Kaspersky has listed Vietnam among the top 20 countries most affected by this ransomware; the other countries and territories include Russia, Ukraine, India, Taiwan, and mainland China.
The VNCERT said the ransomware is extremely dangerous as it is capable of stealing information and decrypting the entire system that has been infected.
Once the computer’s data has been encrypted, or locked down, a message would appear saying that the users’ files are no longer accessible. Should they want to get their data back, users are asked to pay up large sums of money to get a decryption key. The longer the users wait, the higher the ransom money. The hackers behind WannaCry only accept ransom paid via BitCoin, a digital currency that ensures that the transaction cannot be traced.
The State Bank of Vietnam on May 15 confirmed that no Vietnamese credit institutions were affected by the WannaCry ransomware. It urged all banks in the country to take precautions against the ransomware.
Vu Ngoc Son, deputy head of the anti-malware department of Bkav Corporation, the largest internet security firm in Vietnam, said that the WannaCry ransomware’s behaviour is “not new”, but he believes that the use of this ransomware will not really ease up as “it can directly earn large profits for hackers”.
Bkav recommends that all computer users immediately install updates and security patches and hotfixes via Windows Update. Users are also advised to back up valuable data regularly, either to cloud services or to another disk drives, an not click on suspicious links or attached files.
Mac or Linux users are at the moment safe from harm, but there remains a risk they could be infected via the intranet once a member computer is infected.
Currently, an estimated 200,000 victims in 150 different countries are reported to have been hit by the cyberattack.

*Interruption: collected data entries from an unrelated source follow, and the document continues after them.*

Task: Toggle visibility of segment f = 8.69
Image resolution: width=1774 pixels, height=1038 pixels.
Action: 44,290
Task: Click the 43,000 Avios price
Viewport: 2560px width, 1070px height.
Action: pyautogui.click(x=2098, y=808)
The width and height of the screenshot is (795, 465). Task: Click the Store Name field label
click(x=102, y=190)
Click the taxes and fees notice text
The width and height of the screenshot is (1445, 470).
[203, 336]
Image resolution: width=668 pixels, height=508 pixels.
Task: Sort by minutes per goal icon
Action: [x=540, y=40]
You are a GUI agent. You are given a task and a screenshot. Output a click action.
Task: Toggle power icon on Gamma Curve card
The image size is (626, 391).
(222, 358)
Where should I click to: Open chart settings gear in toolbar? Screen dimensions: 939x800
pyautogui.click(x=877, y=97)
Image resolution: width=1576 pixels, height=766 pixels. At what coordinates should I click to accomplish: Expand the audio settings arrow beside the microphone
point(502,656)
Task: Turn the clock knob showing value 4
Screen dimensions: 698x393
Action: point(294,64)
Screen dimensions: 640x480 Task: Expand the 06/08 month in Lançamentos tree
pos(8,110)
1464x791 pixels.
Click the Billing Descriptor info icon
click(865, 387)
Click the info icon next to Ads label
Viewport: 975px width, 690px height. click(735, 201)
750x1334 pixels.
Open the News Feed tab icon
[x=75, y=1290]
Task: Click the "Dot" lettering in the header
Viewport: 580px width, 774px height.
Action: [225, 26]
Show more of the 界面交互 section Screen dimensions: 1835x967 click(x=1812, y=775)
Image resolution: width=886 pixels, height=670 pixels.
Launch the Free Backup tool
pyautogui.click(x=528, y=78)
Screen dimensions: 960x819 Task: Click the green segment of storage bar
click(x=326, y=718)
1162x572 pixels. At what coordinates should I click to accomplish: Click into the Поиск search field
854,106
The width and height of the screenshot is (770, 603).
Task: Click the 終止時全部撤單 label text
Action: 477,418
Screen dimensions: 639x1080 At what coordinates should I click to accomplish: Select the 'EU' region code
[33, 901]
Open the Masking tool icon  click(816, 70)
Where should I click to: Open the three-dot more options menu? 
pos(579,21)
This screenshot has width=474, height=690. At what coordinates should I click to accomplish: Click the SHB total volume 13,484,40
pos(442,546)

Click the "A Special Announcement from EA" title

WannaCry exploits a Windows vulnerability codenamed EternalBlue, which has been patched by Microsoft in an update deployed on March 14. However, not everyone has installed the patch yet, and those who have not are vulnerable to WannaCry.
The exploitation of EternalBlue, suspected to have been developed using a hacking method leaked from US National Security Agency, allows the malware to spread through file-sharing protocols set up across the internal networks of organisations, many of which criss-cross the globe, according to Financial Times.
WannaCry developers have prepared a Q&A section in various languages, offering infected users localised instructions on how to recover data and how to pay the ransom.